Solche sogenannten Abschiedsräumlichkeiten würden nämlich dazu führen, dass ein Krematorium in einem Gewerbe- oder Industriegebiet nicht zugelassen werden könnte. Hierzu hat das Bundesverwaltungsgericht im Jahr 2012 ein Urteil gesprochen und darin ausgeführt, dass ein Gewerbegebiet dem Vorgang einer würdevollen Bestattung und dem pietätvollen Umgang mit den Verstorbenen nicht entspricht.

Bei dem geplanten Krematorium in Birten liegt eine Konstellation vor, bei welcher der rein "gewerbliche" Teil des Bestattungswesens, die Einäscherung, in der Anlage im Gewerbegebiet vorgenommen wird, während der kulturelle bzw. religiöse Akt der Bestattung weiterhin auf dem Friedhof stattfindet.
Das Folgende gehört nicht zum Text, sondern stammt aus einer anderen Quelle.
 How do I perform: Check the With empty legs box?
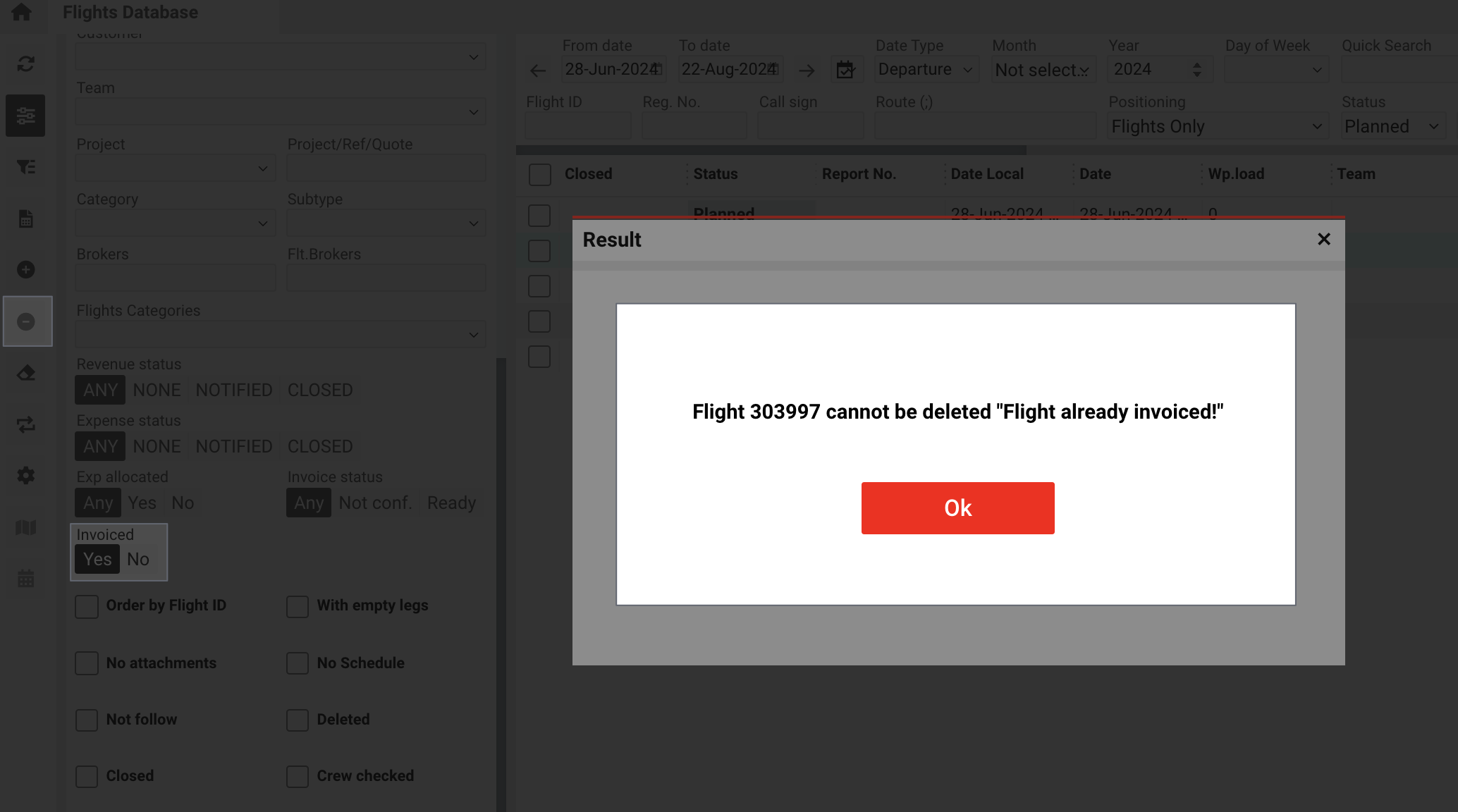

Dies ist Rechtsprechung nicht umfasst und daher in einem Gewerbegebiet zulässig. "Die Stadtverwaltung hat daher hier bislang nur ihren Job gemacht und für eine zulässige bauliche Anlage eine Baugenehmigung erteilt" hebt Franke hervor.
"Im Interesse der Wirtschaftsförderung für den Gewerbestandort Xanten unterstützen wir entsprechende Anfragen von Unternehmen, die sich in Xanten ansiedeln möchten, schließlich handele es sich um ein in diesem Gebiet zulässiges Vorhaben, welches zusätzliche Arbeitsplätze und Gewerbesteuern für Xanten bedeute." betonten Görtz und Franke. Die Verwaltungsspitze sehe keinen vernünftigen Grund, diese Ansiedlung zu verhindern, im Gegenteil sei es gerade Aufgabe der Wirtschaftsförderung, solche Projekte zu unterstützen und zu ermöglichen.

"Uns ist dabei sehr wohl bewusst, dass es sich bei dieser Anlage um einen besonderen Betrieb handelt und Themen berührt werden, die sehr sensibel sind. Dennoch halten wir den geplanten Standort für den reinen Einäscherungsprozess für sinnvoll." betont Bürgermeister Görtz abschließend. Wohnnutzungen seien sehr weit entfernt; ohnehin seien insbesondere die immissionsschutzrechtlichen Belange im Baugenehmigungsverfahren durch die zuständige Untere Immissionsschutzbehörde des Kreises Wesel abgeprüft worden und Beeinträchtigungen durch Abgasemmissionen durch hochtechnisierte Filteranlagen und strenge behördliche Auflagen und Kontrollen für die umliegende Bevölkerung sowie für das gesamte Stadtgebiet des Luftkurortes Xanten nicht zu befürchten.